▶ 本文
今日は娘夫婦に石巻でうなぎをおごってもらいました。私と妻、娘夫婦に孫二人、計6人が一台の車に乗り、石巻「割烹滝川」へと向かいました。津波で大変だった場所ですが、今では道の駅(海の駅?)などもできて、とてもハイカラな地区になりました。
食後、石巻の海側を一望にできる日和山(ひよりやま)に寄りました。
3.11のときは言葉もありませんでしが、復興はだいぶ進み、今では安心して風景を眺められるようになりました。(このたびの豪雨で甚大な被害を受けた西日本の皆さんには早期の復興を心からお祈りいたします)
炎暑の今日ですが、木陰に浜風がふくと実に涼しいものです。
さて、日和山の展望台の下には昔ながらのかき氷の屋台店がありました。
たぶん親子と思いますが、ばあさんとおかみさんの二人がにこやかに声を掛けてくれるので、皆でかき氷をいただきました。
昭和30年代風の店と、その頃のかき氷容器を見てとても懐かしくなりました。
というのは、わが家でも母がかき氷屋をやっていたからです。
その頃の思い出を店で娘や孫たちに話しているのを裏で聞いていたのでしょうか、帰り、ばあさんはびっくりするくらい丁寧に私たちをお見送りしてくれるのでした。

▶ 練習問題
• 1. 本文のうち「たぶん親子と思いますが、ばあ」で始まり「お見送りしてくれるのでした。」まで続く部分を、「ばあさん」を「おばあさん」に変えて書き直してください。
• 2. 本文について、次の問いに答えてください。
(a) 石巻の店へは、何人が一台の車に乗って向かいましたか。
(b) 食後に寄った、石巻の海側を一望にできる山の名前は何ですか。
(c) 筆者の家で母がやっていたのは何屋ですか。

▶ 収集データ
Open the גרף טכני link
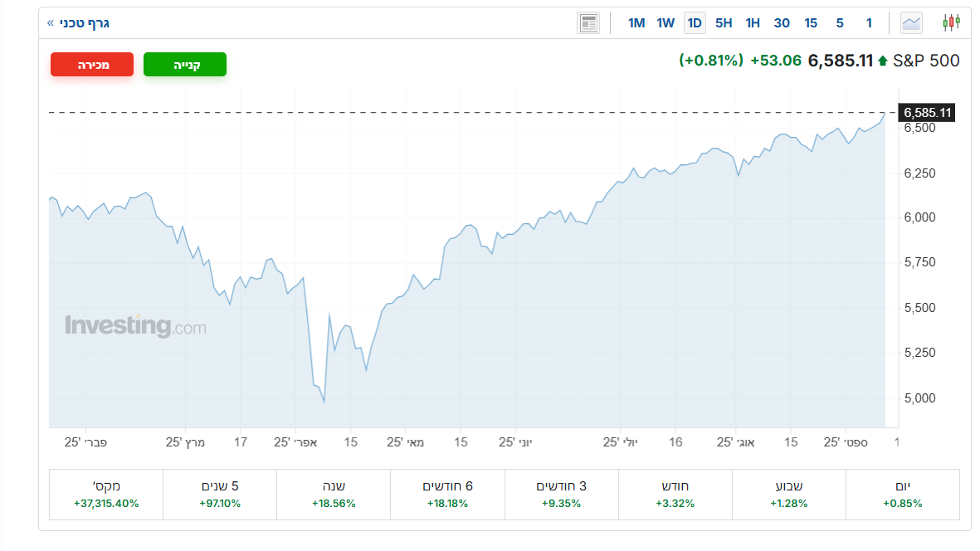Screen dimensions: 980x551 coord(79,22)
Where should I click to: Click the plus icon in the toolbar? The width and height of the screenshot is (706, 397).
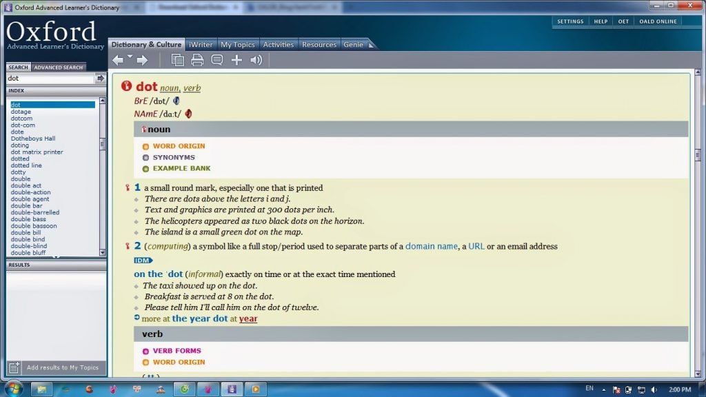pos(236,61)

▶ 各問の解答
• 1.
たぶん親子と思いますが、おばあさんとおかみさんの二人がにこやかに声を掛けてくれるので、皆でかき氷をいただきました。
昭和30年代風の店と、その頃のかき氷容器を見てとても懐かしくなりました。
というのは、わが家でも母がかき氷屋をやっていたからです。
その頃の思い出を店で娘や孫たちに話しているのを裏で聞いていたのでしょうか、帰り、おばあさんはびっくりするくらい丁寧に私たちをお見送りしてくれるのでした。

• 2.
(a) 6人
(b) 日和山（ひよりやま）
(c) かき氷屋